Sunday 29 October 2017

ARTIST RESEARCH - Critical Kudos

In 2013 NME named their debut album, Suede, 78th best album ever:


However, their second album, Dog Man Star, the 31st best album ever:



Huge critical acclaim for most recent album:
Telegraph review:

Suede’s Night Thoughts essayed a grungy, trashy, kitchen-sink tone in keeping with their own origins as council estate aesthetes. Let’s put it this way, I don’t think I have ever seen so much vomiting in a music promo. It is probably not for everyone, involving psychological breakdown, murder and suicide, shot with a kind of Nan Goldin style low-life veracity. But songs and images worked in powerful conjunction, so each threw inner light on the other.
As the film progressed, backlights revealed the band behind the screen, so they became tiny figures in the unfolding narrative, swaying in the waters washing over a drowning man, singer Brett Anderson falling to his knees during the dramatic, despairing I Don’t Know How To Reach You whilst the onscreen protagonist fell apart at the seams.
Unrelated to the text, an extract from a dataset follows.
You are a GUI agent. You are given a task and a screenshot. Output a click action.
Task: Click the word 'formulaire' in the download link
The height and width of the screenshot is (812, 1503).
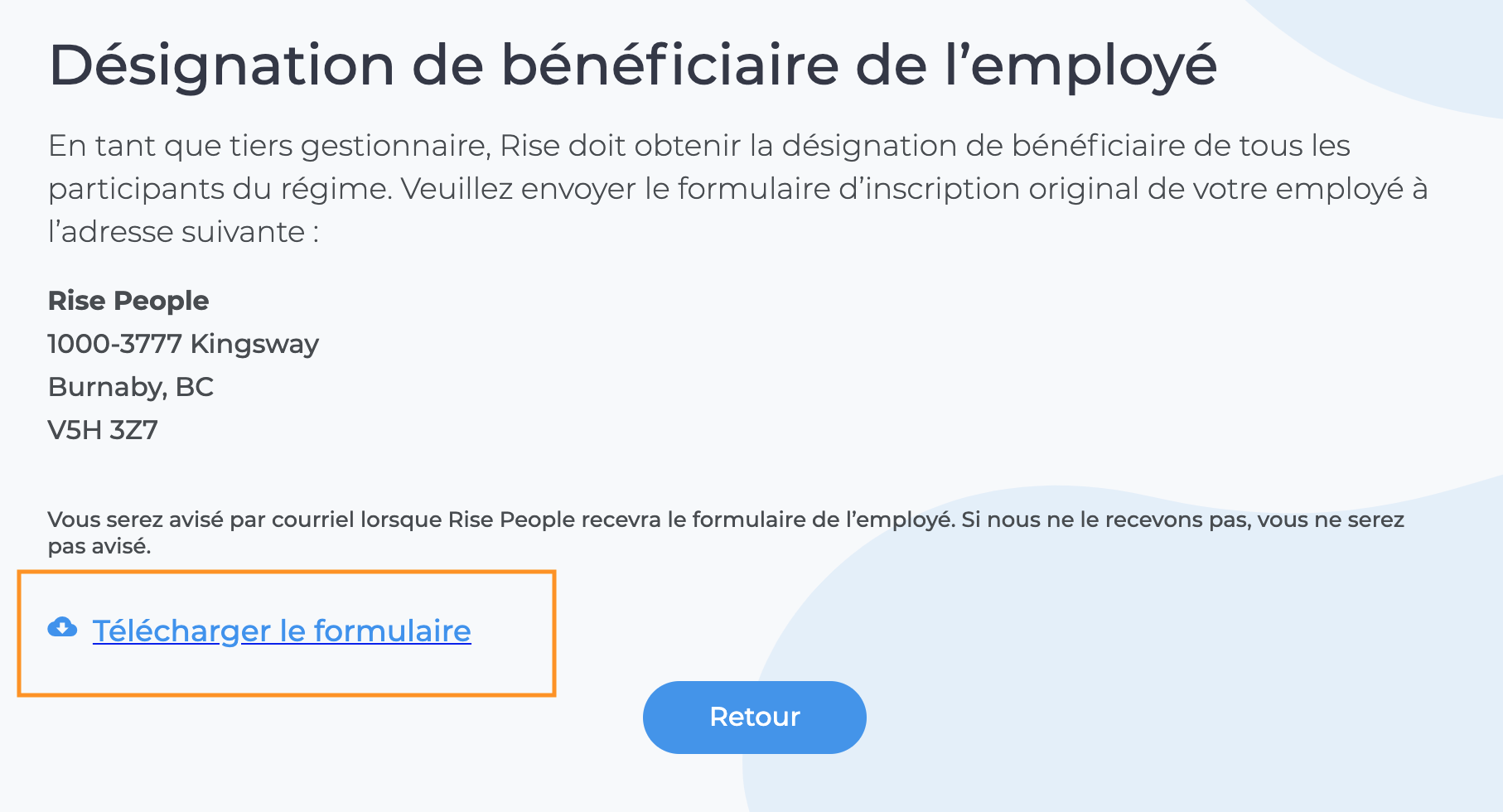tap(392, 631)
Bands have been using filmic visuals for decades but I have never seen a rock concert staged quite like this. It was a tightly conceived theatrical experience which compelled the audience to engage with unfamiliar material, a series of songs that flowing together to make a harmonious and greater whole. The long player has suffered commercially in the modern era of playlists and single track streaming but this, at least, suggested there are ways albums might evolve to resist such unbundling.